First, let’s delve into what it means for adults and children to practice mindfulness on a fundamental level. Picture this: you’re not merely sitting in a quiet room with eyes closed. You’re choosing to immerse yourself fully in the here and now, focusing on your breath, and centering your attention away from the jumble of thoughts that typically crowd your mind. By doing so, you’re training your brain to dwell in the present, steering it gently back when it drifts to past regrets or future anxieties.
But why does mindfulness matter? It’s not about escaping reality but enhancing your response to it. Studies reveal that when you engage in mindfulness, you’re actively participating in your health and well-being.
Researchers from various fields have documented the positive impacts of mindfulness on stress reduction, improvement in emotional reactivity, and the strengthening of cognitive focus. Furthermore, those practicing mindfulness can develop a deeper connection to themselves and others, cultivating empathy and compassion in their interpersonal relationships.

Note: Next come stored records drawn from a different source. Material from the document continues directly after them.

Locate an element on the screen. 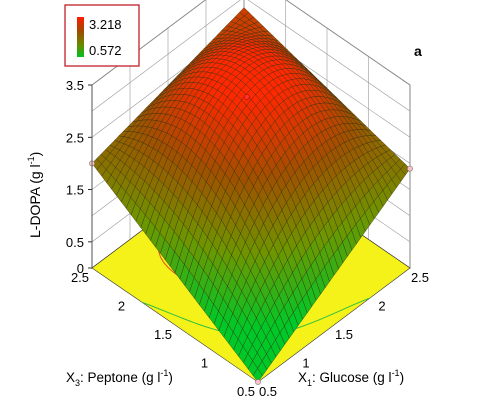  y-tick-label: 0.5 is located at coordinates (246, 392).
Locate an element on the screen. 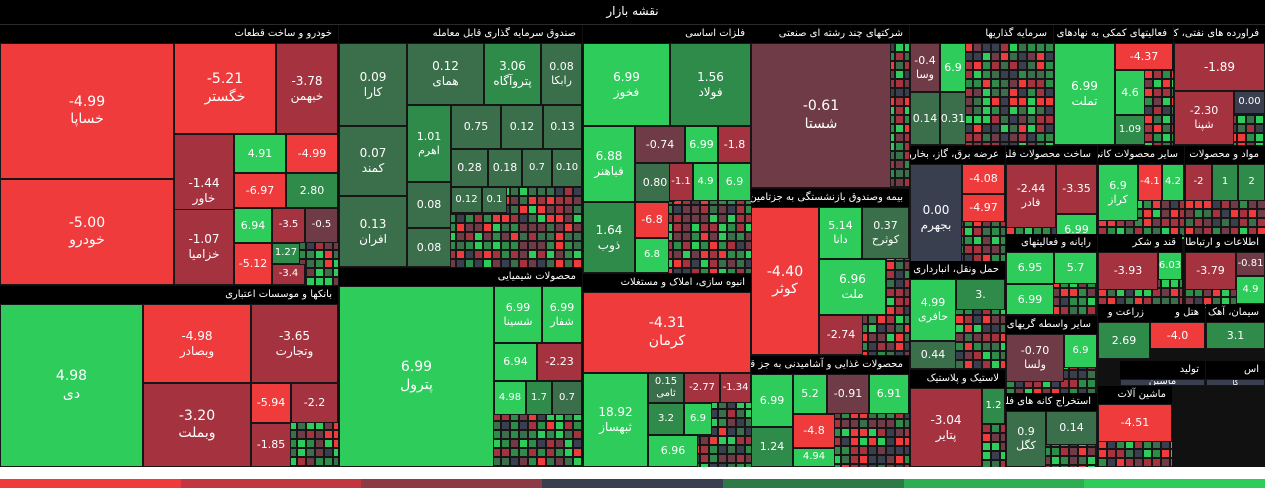 The width and height of the screenshot is (1265, 488). stock-tile: 6.99 شفار is located at coordinates (562, 314).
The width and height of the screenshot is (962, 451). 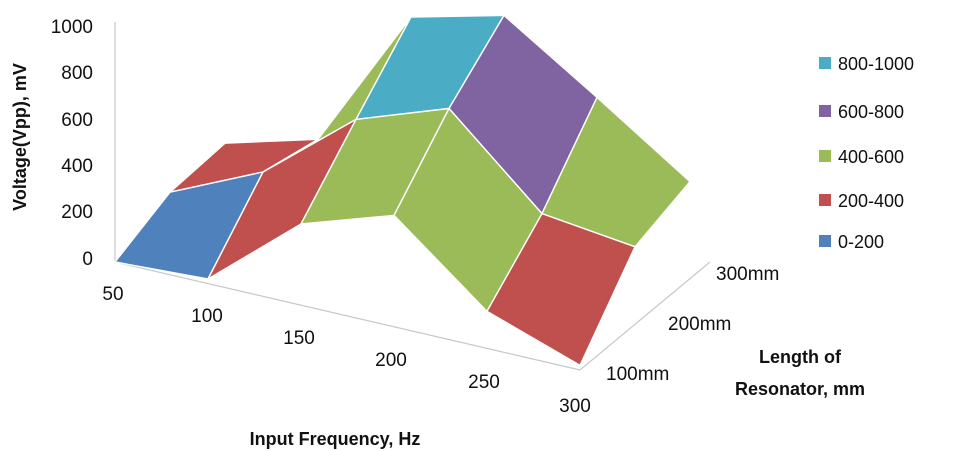 I want to click on legend-entry: 200-400, so click(x=862, y=201).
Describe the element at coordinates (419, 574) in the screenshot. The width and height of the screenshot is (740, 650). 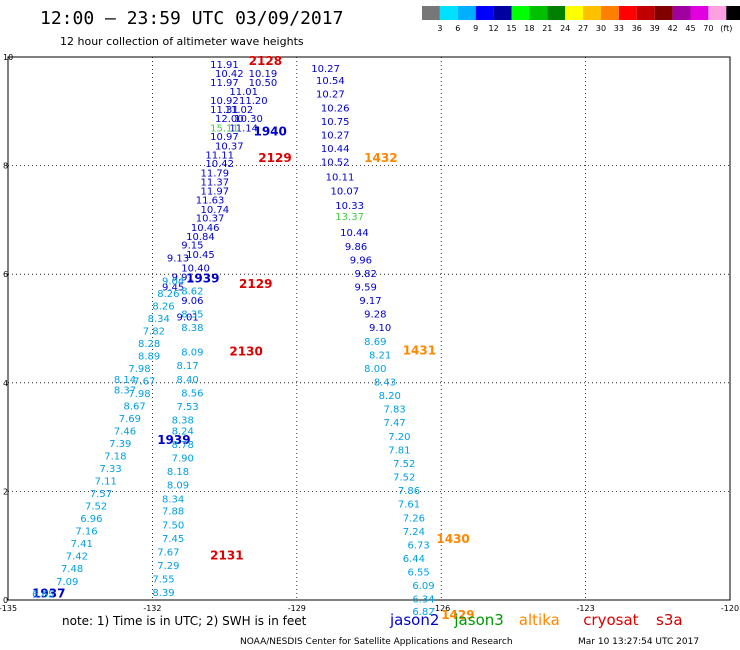
I see `wave-height-value: 6.55` at that location.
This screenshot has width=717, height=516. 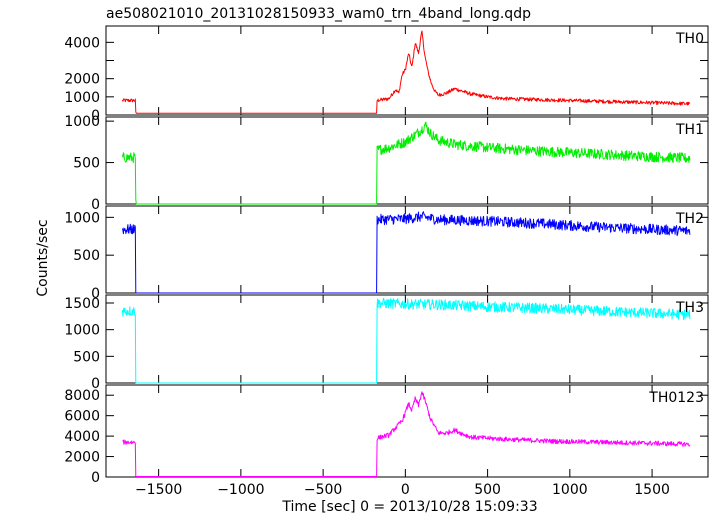 What do you see at coordinates (690, 219) in the screenshot?
I see `panel-label: TH2` at bounding box center [690, 219].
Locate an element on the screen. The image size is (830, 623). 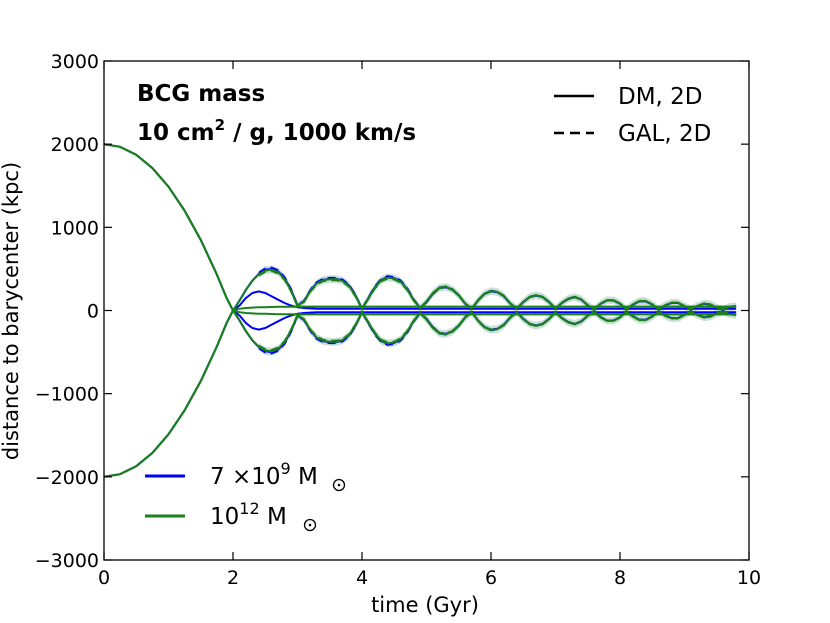
legend-green-exp: 12 is located at coordinates (249, 508).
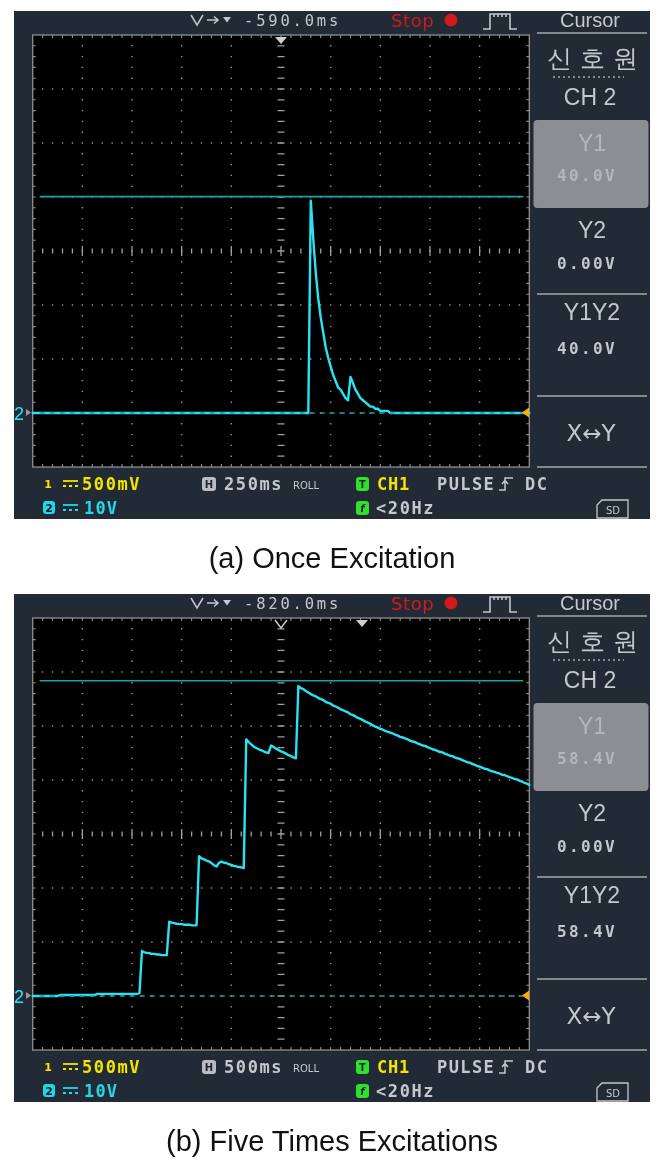 The height and width of the screenshot is (1168, 659). Describe the element at coordinates (254, 484) in the screenshot. I see `text: 250ms` at that location.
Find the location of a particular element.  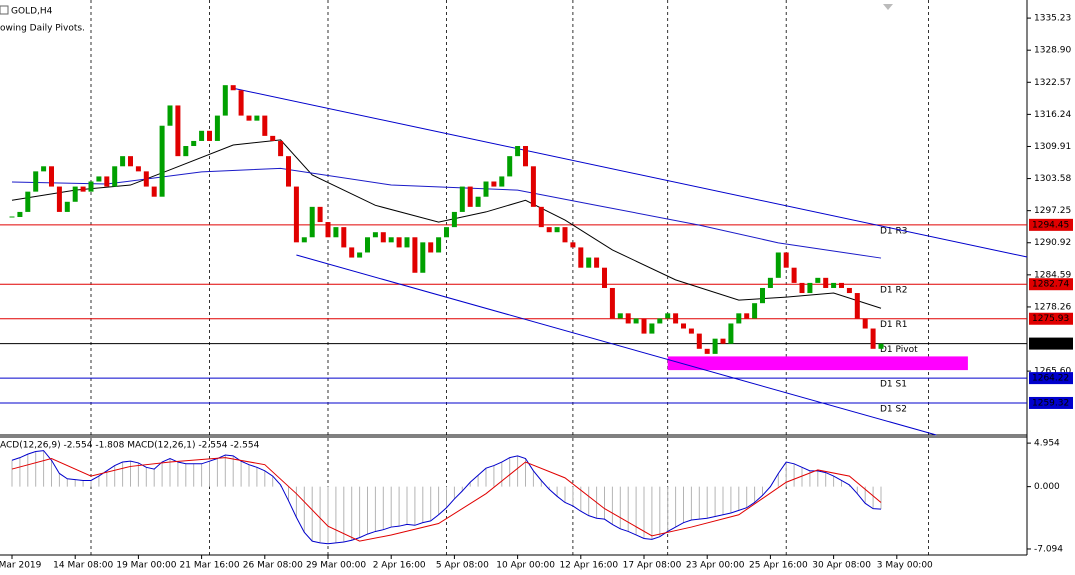

scroll-marker is located at coordinates (888, 7).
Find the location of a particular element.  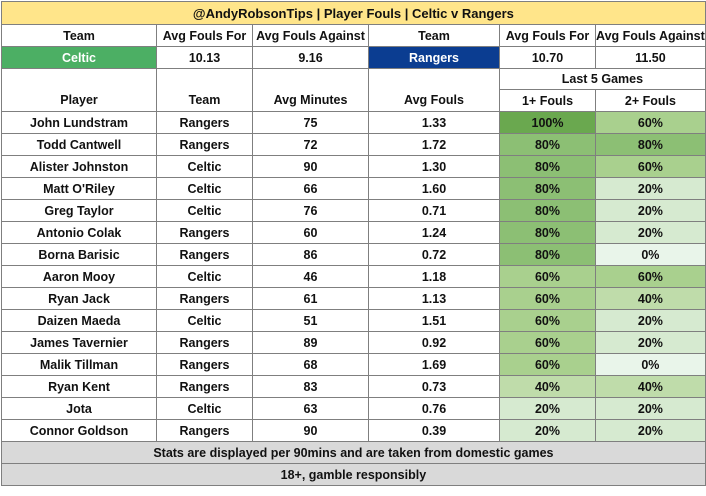

player-row: Malik Tillman Rangers 68 1.69 60% 0% is located at coordinates (354, 364).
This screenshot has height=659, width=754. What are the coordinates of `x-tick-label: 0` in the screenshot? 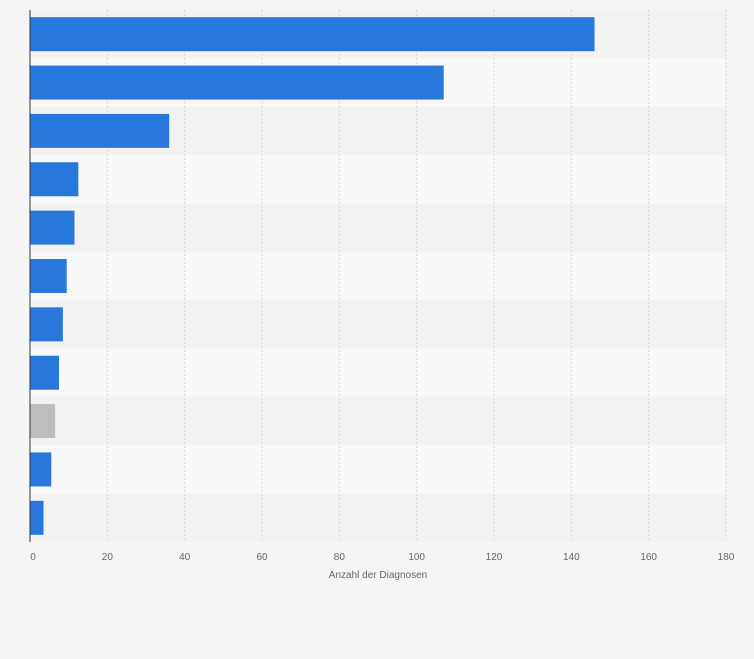 It's located at (33, 558).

Bringing mindfulness into your daily routine doesn’t demand a complete lifestyle overhaul. Begin with small, active steps. Dedicate a few minutes each day to observe your breath, consciously noting the environment around you without allowing external pressures to shape your observations.
Engage with every task at hand, be it washing dishes or listening to a friend, with full intention and attention. By anchoring your actions in mindfulness, you’ll find a richer, more resonant quality in even the simplest activities.
Mindfulness also extends its influence into the professional sphere. Companies increasingly recognize the value of this practice, encouraging employees to engage in mindful exercises to boost productivity and enhance workplace morale. By reducing burnout and anxiety, mindfulness paves the way for a more focused, creative, and stress-free environment.
In embracing mindfulness, remember that patience and practice are crucial. It’s about returning to the present, again and again, building a mental resilience and openness to the ebb and flow of life. You’re not seeking a void, but rather creating a space where you, actively and consciously, acknowledge and accept your innermost thoughts and emotions, engaging with them in a healthier, more grounded way.
In summary, mindfulness isn’t a temporary escape from the chaos of life, but a sustainable practice that enables you to dive into a world of chaos with an anchor of calmness and clarity. It’s about active engagement with the present, a skill that requires cultivation and commitment, offering immeasurable rewards that ripple through every aspect of personal and professional life. By embracing mindfulness, you’re not just surviving the storm; you’re learning to dance in the rain.
The study is published in the journal Mindfulness.